__Directions__: Lines with "target" in them are to be located in the listing below and copied.
━━━ Source information ━━━
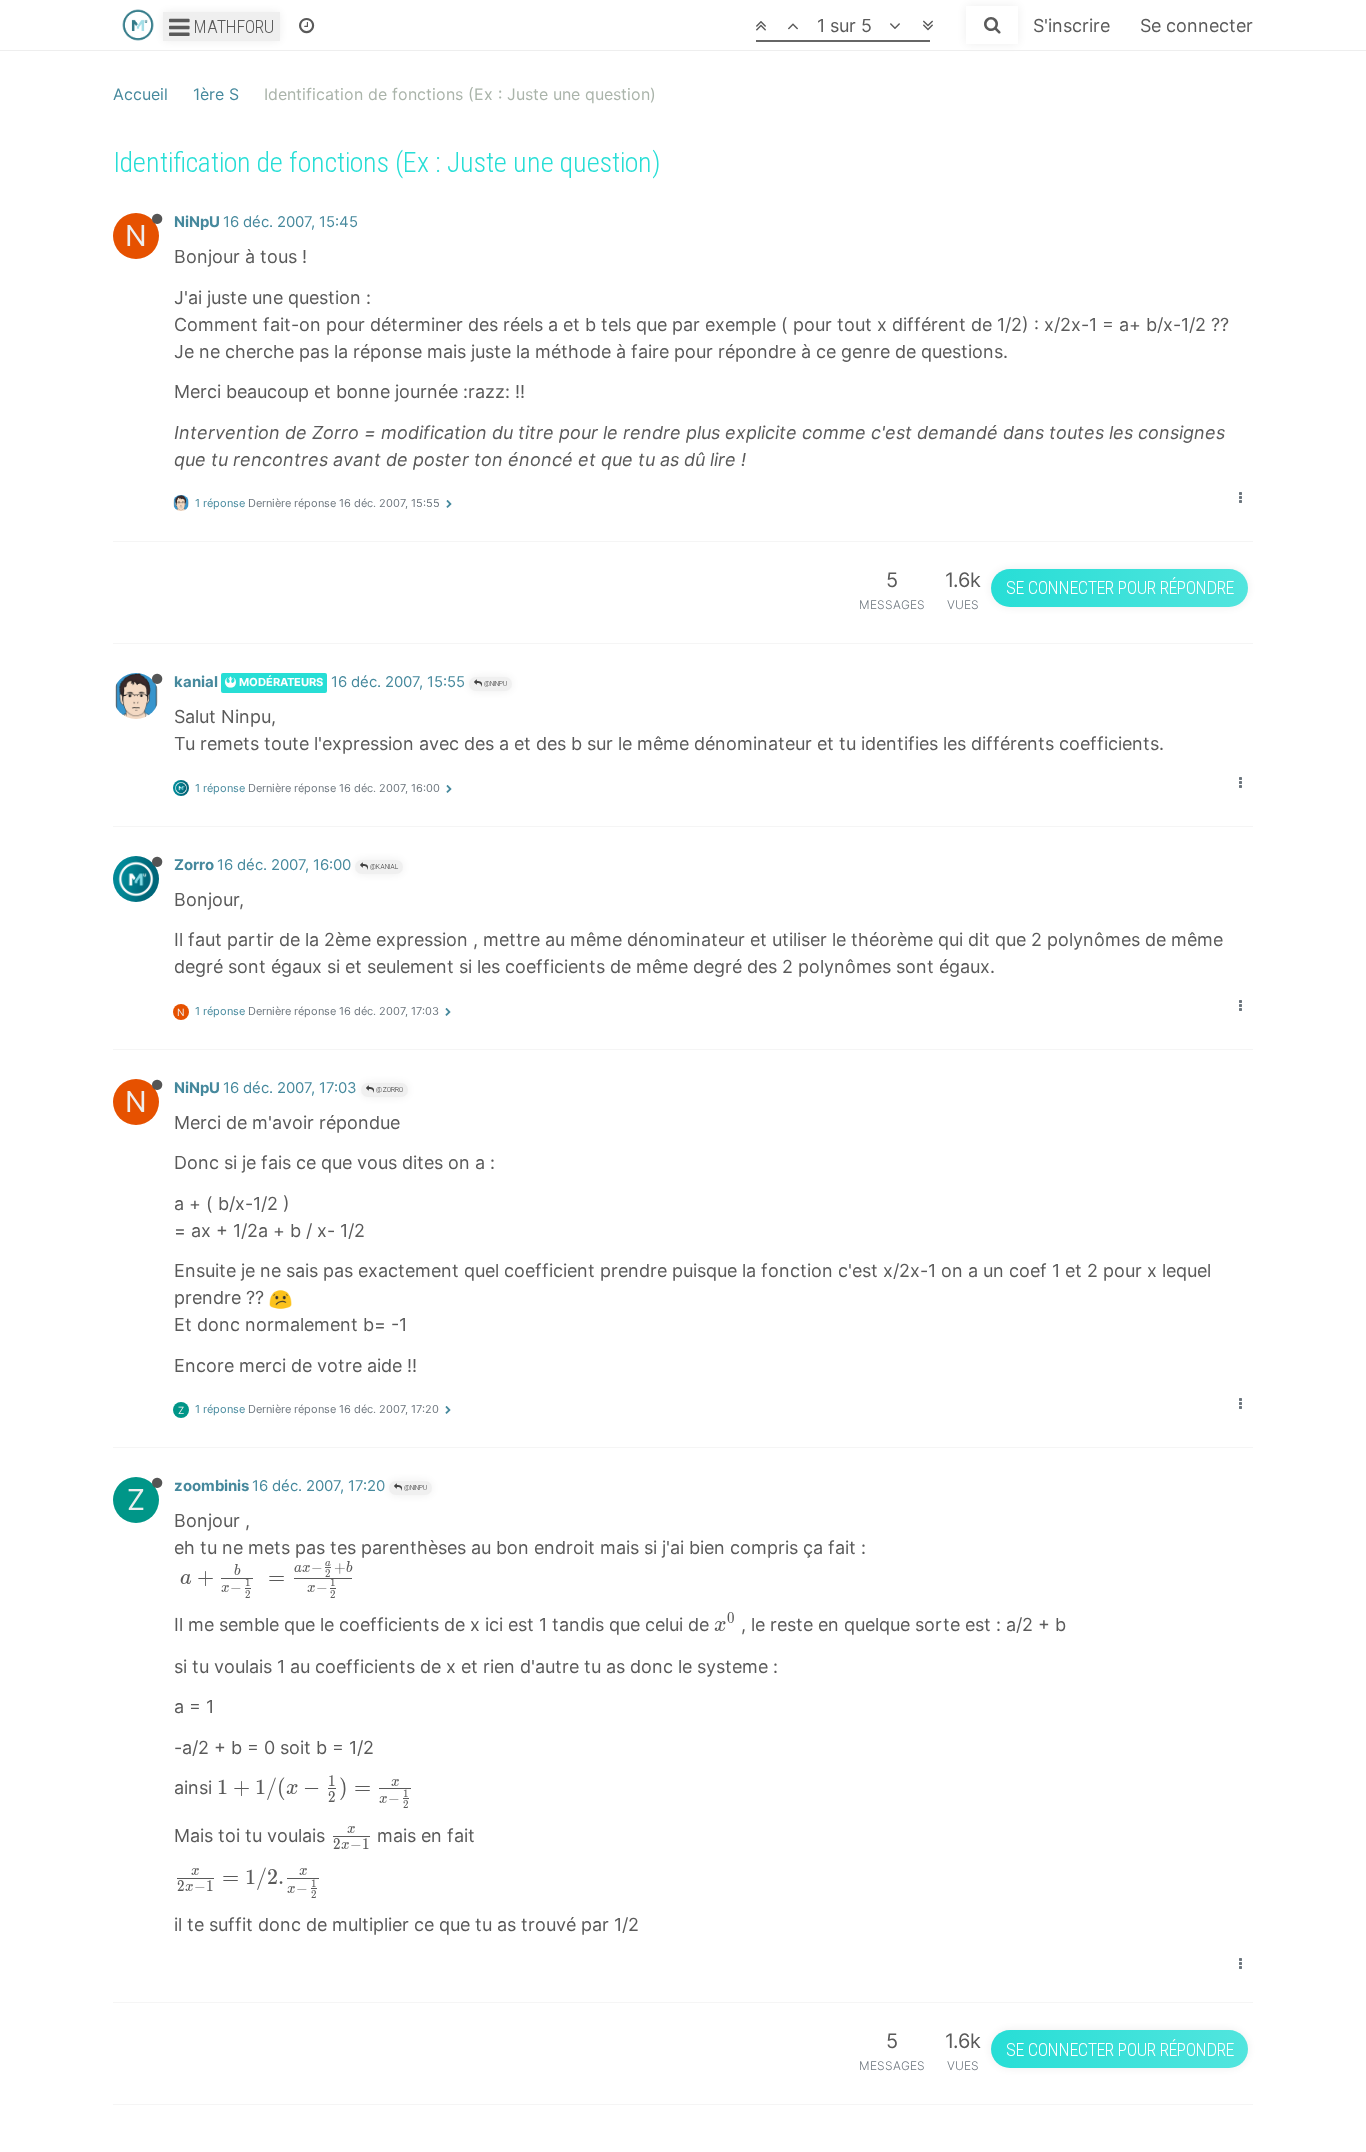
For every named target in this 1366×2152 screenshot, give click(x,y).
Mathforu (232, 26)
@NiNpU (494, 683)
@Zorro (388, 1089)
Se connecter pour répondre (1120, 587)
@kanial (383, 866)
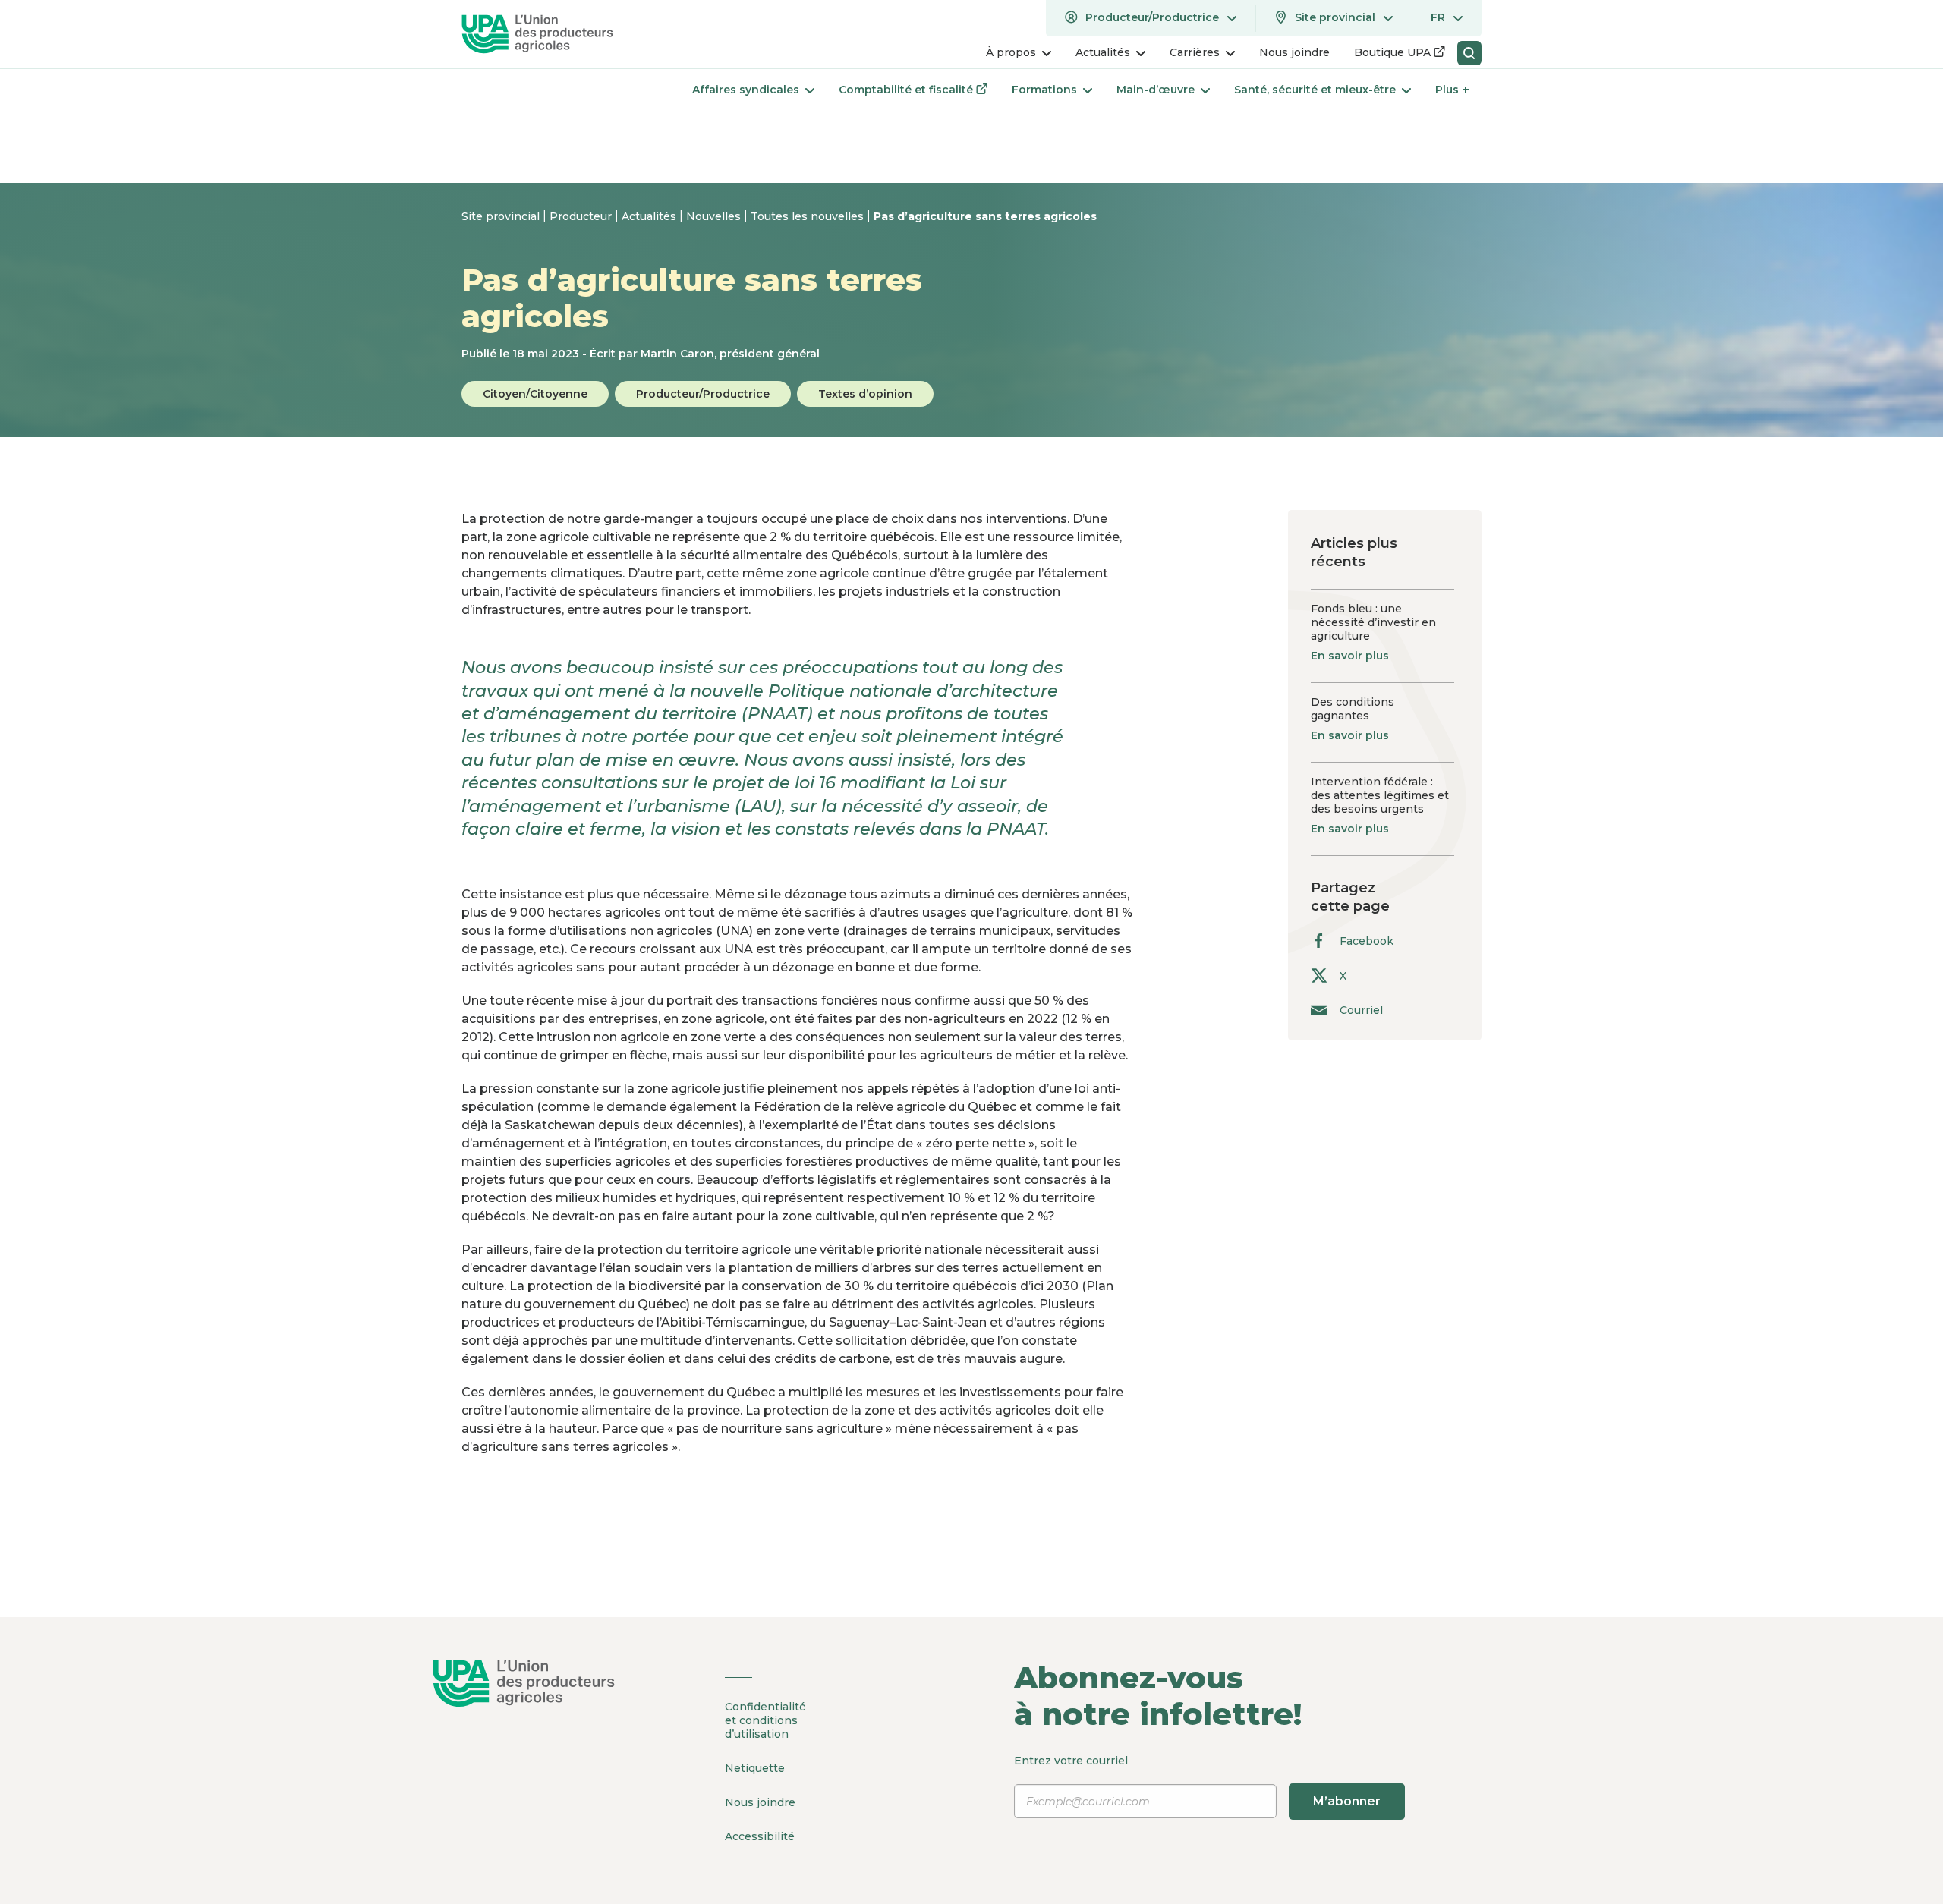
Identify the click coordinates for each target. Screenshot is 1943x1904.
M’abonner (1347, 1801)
━━━
__Output for this task__:
For every named target in this 1366×2152 screenshot, give click(x,y).
Identify the click coordinates for each target. Screenshot is 1943x1904.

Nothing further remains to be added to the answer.